◆ Extracted entries
# # # # #

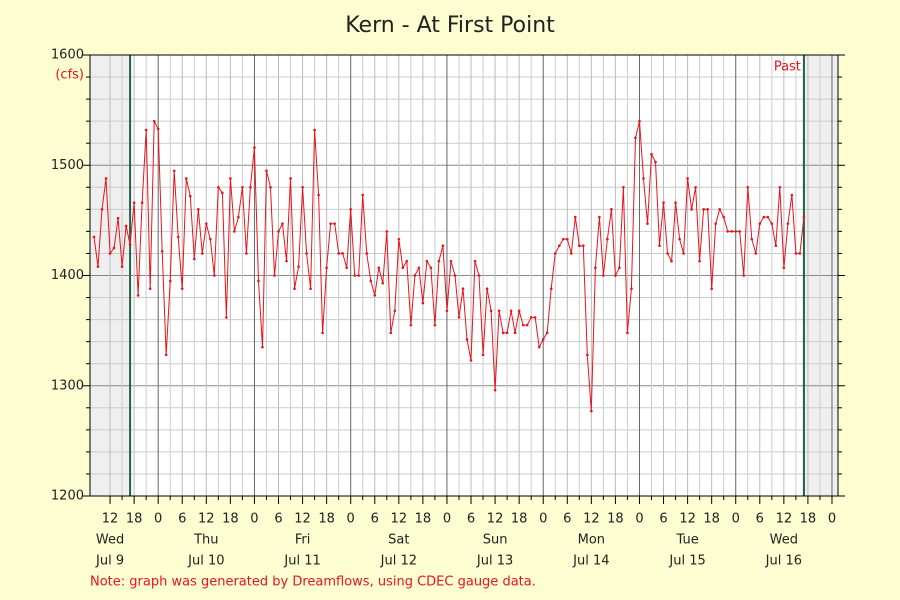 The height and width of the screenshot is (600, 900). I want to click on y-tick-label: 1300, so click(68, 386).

# # # # #

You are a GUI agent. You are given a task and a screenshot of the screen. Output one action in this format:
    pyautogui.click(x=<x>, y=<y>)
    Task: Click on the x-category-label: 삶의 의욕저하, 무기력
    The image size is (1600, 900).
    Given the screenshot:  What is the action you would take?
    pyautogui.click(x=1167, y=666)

# # # # #

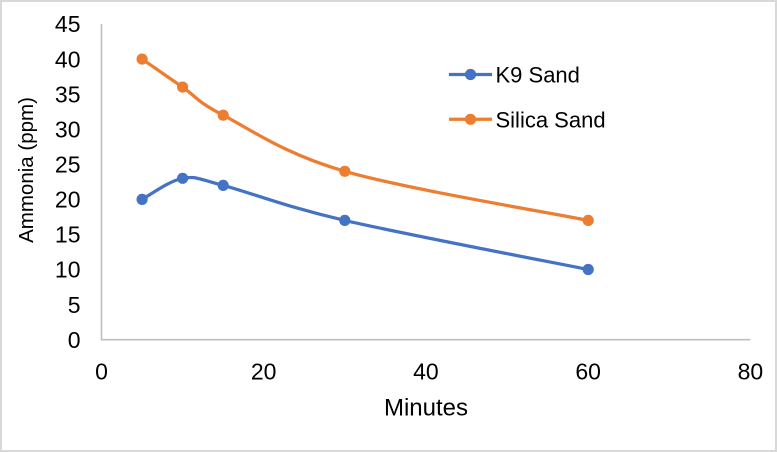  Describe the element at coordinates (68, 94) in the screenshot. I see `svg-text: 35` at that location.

# # # # #

◆ Written task
Arrange the lines in the items above as a Markdown table with the columns Number and Line, starting at the line that contains "You are a GUI" and ending at the line that contains "pyautogui.click(x=1167, y=666)". Leave out blank lines.

◆ Task result
| Number | Line |
|---|---|
| 1 | You are a GUI agent. You are given a task and a screenshot of the screen. Output one action in this format: |
| 2 |     pyautogui.click(x=<x>, y=<y>) |
| 3 |     Task: Click on the x-category-label: 삶의 의욕저하, 무기력 |
| 4 |     The image size is (1600, 900). |
| 5 |     Given the screenshot:  What is the action you would take? |
| 6 |     pyautogui.click(x=1167, y=666) |